I was asked to write a piece for work as part of our celebration of LGBTQ+ History Month. Various topics were thrown out as a brainstorm of possibilities and I found that the concept of Found Family resonated quite a lot. So here it is, for a wider audience:
When my nephew came out last year, I was delighted to be one of the first people he shared his truth with. It’s very easy to fall back on cliched responses in the moment when given news like that. There is the immediate pressure to make some glib but accepting statement, but instead I welcomed him to a life of discovering found family.
To some degree we all experience this phenomenon of meeting people who you click with and who are there for you through thick and thin over the years. It is, however, particularly resonant for anyone in the LGBTQ+ community. As we discover and embrace who we are, we are often drawn away from familiar orbits and into unfamiliar places and experiences. Heteronormative society has a script for life that includes how dating should go, a relationship escalator through to marriage, making a new household, raising a family and so on. This script does not always chime with or serve people in the LGBTQ+ community well.
This unease can range from who is offered the bill at a restaurant to assumptions of who someone’s next of kin should be. It begins to feel better, however, as we meet other people who are on similar journeys. It isn’t a matter of whether someone’s biological family is accepting of who we are, but of the similarities of lived experience that we encounter and draw strength and confidence from. Shared experience leads to jokes and commiseration in equal part. The nuances of how we talk about things, or approach situations have an extra resonance that is hard to quantify at first, but it can and does develop into strong friendships that are only half-jokingly referred to as our found family.

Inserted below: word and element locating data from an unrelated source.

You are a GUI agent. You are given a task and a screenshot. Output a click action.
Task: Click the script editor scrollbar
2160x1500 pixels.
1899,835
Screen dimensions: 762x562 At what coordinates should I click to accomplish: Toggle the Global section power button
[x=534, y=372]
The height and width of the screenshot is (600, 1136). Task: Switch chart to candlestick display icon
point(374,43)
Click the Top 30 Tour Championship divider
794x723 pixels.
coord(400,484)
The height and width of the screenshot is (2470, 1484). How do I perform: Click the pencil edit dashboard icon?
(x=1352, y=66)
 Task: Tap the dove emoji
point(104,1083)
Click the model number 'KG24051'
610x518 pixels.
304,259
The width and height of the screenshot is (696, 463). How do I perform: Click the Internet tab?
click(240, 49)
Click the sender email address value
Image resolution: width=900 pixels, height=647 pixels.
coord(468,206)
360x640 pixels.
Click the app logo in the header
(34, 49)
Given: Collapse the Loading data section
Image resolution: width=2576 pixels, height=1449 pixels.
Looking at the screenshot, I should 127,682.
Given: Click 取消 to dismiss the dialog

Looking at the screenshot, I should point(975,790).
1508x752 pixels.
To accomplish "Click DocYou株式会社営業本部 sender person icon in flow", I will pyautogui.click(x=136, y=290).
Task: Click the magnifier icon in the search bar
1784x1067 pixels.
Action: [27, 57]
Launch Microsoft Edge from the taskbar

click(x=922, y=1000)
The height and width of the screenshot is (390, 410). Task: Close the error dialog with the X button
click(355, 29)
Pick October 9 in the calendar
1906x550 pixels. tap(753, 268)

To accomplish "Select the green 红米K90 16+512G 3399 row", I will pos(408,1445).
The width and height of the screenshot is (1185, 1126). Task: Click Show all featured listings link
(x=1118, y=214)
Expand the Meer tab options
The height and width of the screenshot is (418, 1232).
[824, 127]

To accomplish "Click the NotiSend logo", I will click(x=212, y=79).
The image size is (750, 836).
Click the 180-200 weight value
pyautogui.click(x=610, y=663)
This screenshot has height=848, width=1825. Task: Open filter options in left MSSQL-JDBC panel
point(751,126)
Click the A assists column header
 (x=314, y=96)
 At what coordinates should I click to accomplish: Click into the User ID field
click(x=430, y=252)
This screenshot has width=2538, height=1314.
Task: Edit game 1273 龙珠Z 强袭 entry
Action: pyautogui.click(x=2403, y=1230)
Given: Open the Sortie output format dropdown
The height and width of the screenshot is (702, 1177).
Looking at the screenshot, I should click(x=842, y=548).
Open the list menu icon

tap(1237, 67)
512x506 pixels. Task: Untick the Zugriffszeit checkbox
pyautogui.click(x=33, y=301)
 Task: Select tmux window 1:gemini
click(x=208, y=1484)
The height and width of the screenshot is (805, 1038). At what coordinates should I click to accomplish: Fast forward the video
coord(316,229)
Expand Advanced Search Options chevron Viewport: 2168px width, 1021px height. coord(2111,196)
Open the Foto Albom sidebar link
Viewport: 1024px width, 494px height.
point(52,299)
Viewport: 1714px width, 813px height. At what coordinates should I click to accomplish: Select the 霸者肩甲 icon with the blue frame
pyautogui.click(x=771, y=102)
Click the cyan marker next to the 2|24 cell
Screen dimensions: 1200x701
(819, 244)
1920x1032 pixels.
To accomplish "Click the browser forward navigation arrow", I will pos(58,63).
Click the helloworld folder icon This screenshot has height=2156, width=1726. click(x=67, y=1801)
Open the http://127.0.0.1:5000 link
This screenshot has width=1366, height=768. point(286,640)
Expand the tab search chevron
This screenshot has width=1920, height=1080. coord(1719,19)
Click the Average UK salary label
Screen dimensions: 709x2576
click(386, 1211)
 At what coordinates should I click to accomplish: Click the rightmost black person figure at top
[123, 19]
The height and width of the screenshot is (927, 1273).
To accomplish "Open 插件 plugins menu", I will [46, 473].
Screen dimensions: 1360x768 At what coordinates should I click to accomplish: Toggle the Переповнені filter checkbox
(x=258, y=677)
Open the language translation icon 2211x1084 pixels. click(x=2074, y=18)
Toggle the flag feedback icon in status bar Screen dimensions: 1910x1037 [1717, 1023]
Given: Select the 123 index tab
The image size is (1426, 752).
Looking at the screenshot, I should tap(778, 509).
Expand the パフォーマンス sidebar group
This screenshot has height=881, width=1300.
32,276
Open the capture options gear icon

We didn’t know we were missing the light and support of these people from our lives, but they come to be as important to us as those we were born alongside. The LGBTQ+ Community thrives on these unconventional connections for support and validation, in the same way that people might expect of their own families. There are just as many disagreements and discussions along the way – that’s just being human. The custom families that we build and cherish are a bulwark against a world and society that can often feel deeply divisive and hurtful towards the most vulnerable people among us.
My experience of this has led to meeting amazing people and feeling safe enough to relax in their presence within minutes – sometimes in the most unlikely of settings and contexts. My hope for my nephew is that alongside the support he gets from us, he also finds his own people and grows and flourishes. I hope he finds love and relationships in whatever configurations work for him. I hope he will find people who cherish and look after him in ways that may not mean anything to anyone else. I hope that we all may be so lucky.